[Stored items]
=-=-=

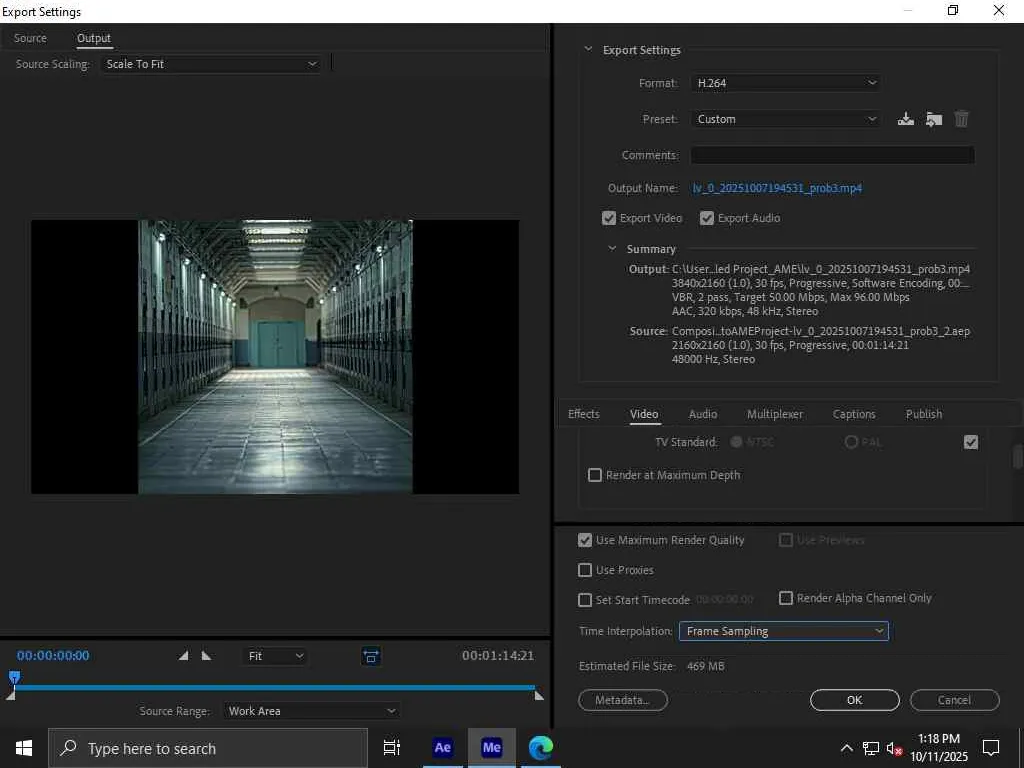Click the blue playhead on timeline
1024x768 pixels.
pyautogui.click(x=14, y=678)

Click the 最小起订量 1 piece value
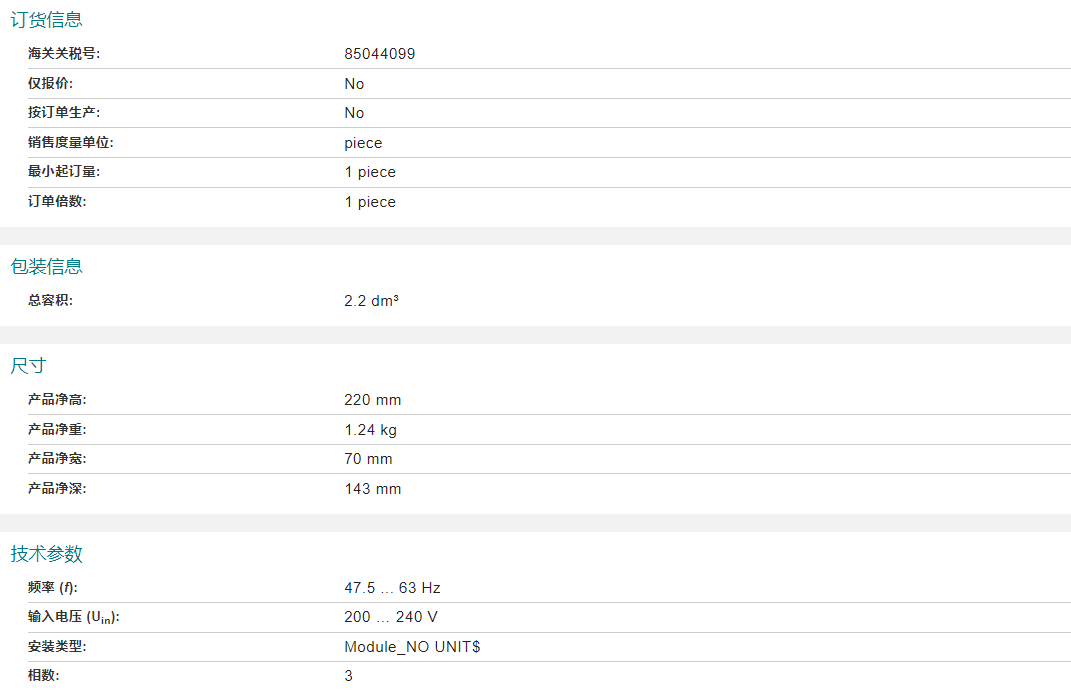(370, 172)
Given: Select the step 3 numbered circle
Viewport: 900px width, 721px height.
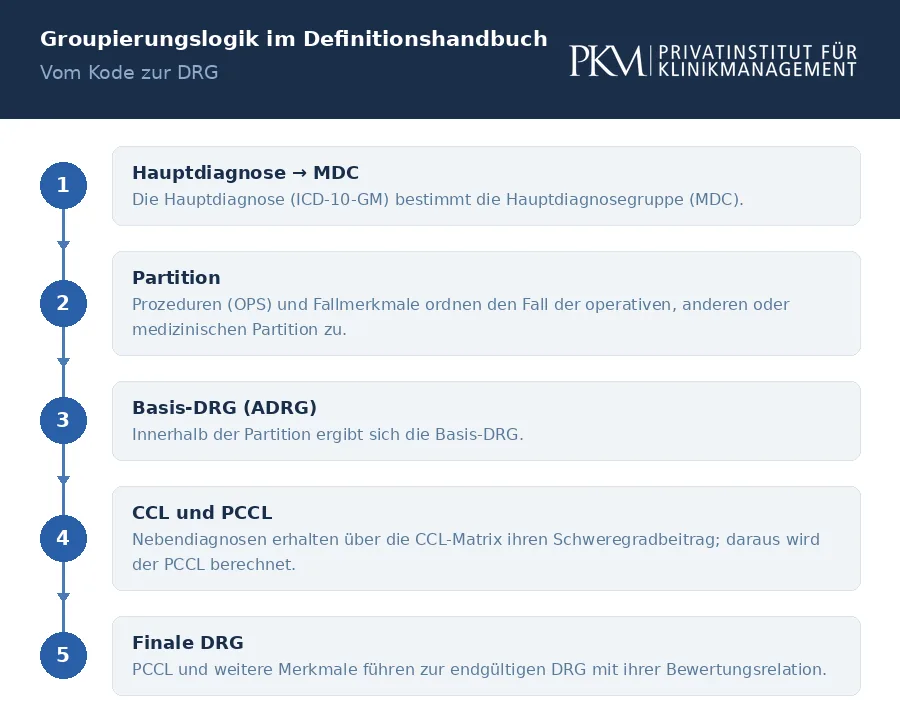Looking at the screenshot, I should pos(63,420).
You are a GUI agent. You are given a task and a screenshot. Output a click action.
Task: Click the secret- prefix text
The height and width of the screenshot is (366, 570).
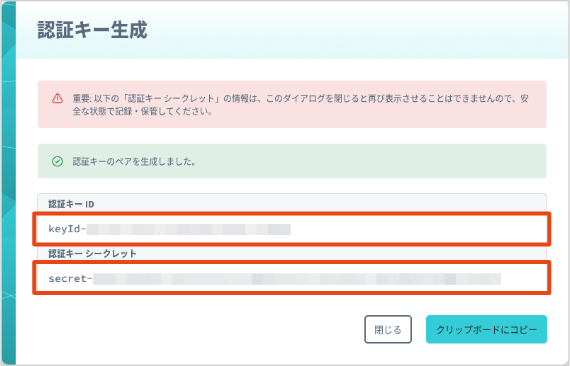point(71,279)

=-=-=

**REQUIREMENT**
The answer must be the lines above from the line that contains "Click the 最小起订量 1 piece value" to the final line of the data, word for word, with no pictures.

**RESPONSE AREA**
Click the 最小起订量 1 piece value
(370, 172)
Given: Select the step 3 numbered circle
Viewport: 900px width, 721px height.
Looking at the screenshot, I should pos(63,420).
You are a GUI agent. You are given a task and a screenshot. Output a click action.
Task: Click the secret- prefix text
The height and width of the screenshot is (366, 570).
point(71,279)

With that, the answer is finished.